What this task involves: Print the entries that appear below, exactly as written and without their pictures.

Study material:

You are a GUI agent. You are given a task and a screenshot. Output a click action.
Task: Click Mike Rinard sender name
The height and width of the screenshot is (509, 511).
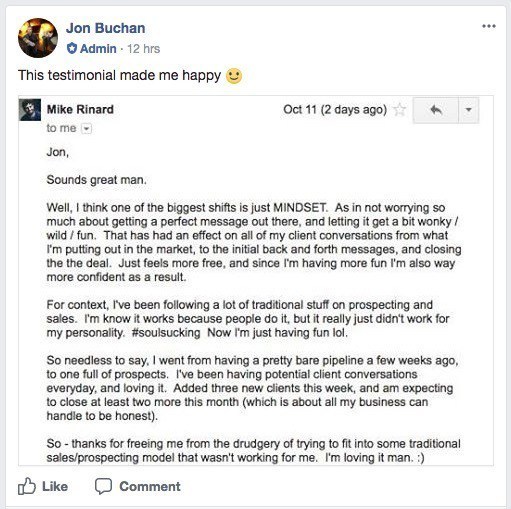[80, 109]
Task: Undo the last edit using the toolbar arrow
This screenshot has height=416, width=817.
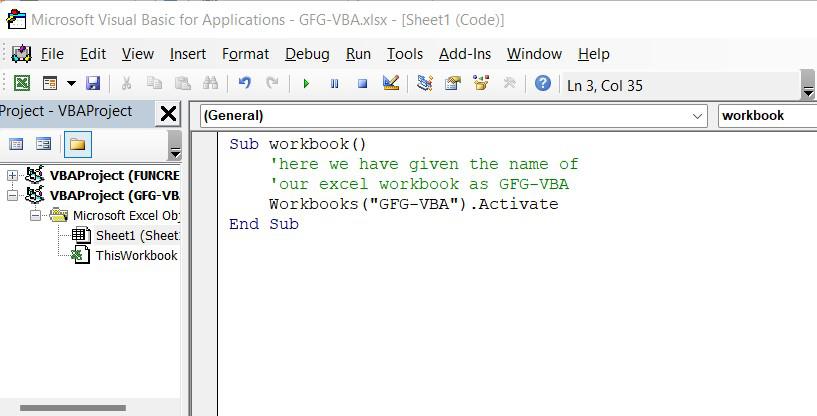Action: pyautogui.click(x=244, y=84)
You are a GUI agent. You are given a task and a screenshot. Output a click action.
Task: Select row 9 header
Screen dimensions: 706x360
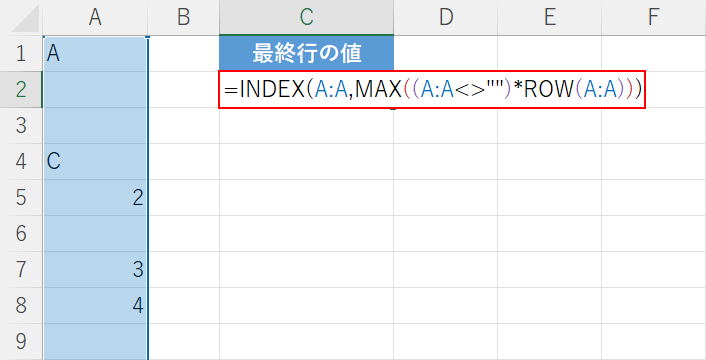[21, 342]
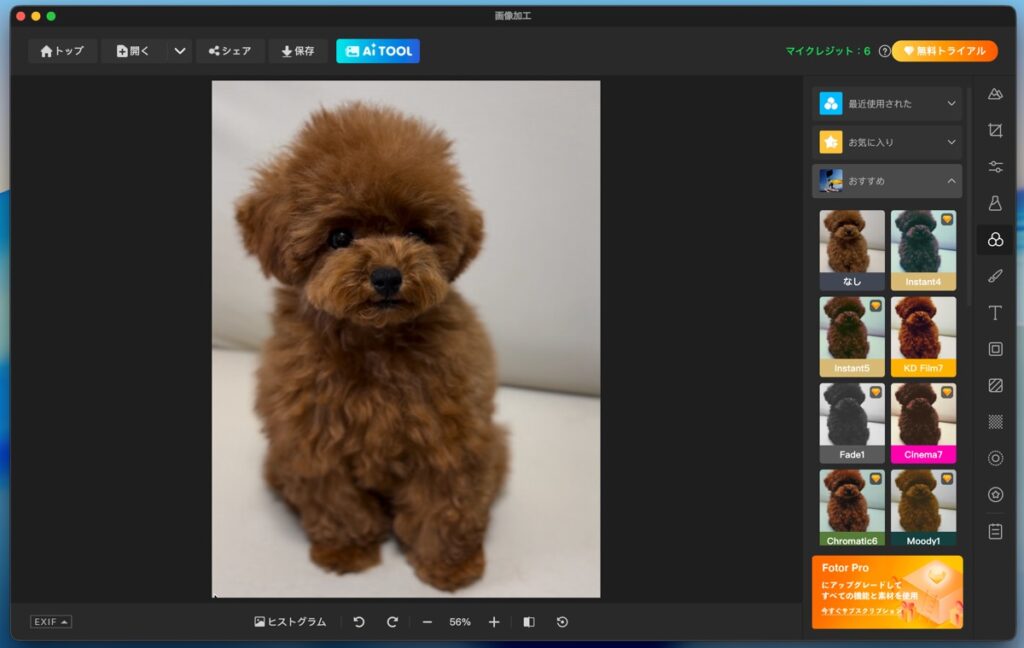Viewport: 1024px width, 648px height.
Task: Select the Brush retouch tool
Action: [995, 276]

Answer section:
You are a GUI agent. You are given a task and a screenshot. Output a click action.
Task: Click Mike Rinard sender name
The height and width of the screenshot is (509, 511).
[80, 109]
Task: Undo the last edit using the toolbar arrow
This screenshot has height=416, width=817.
Action: pyautogui.click(x=244, y=84)
You are a GUI agent. You are given a task and a screenshot. Output a click action.
Task: Select row 9 header
Screen dimensions: 706x360
[21, 342]
Viewport: 1024px width, 648px height.
Task: Select the Brush retouch tool
Action: [995, 276]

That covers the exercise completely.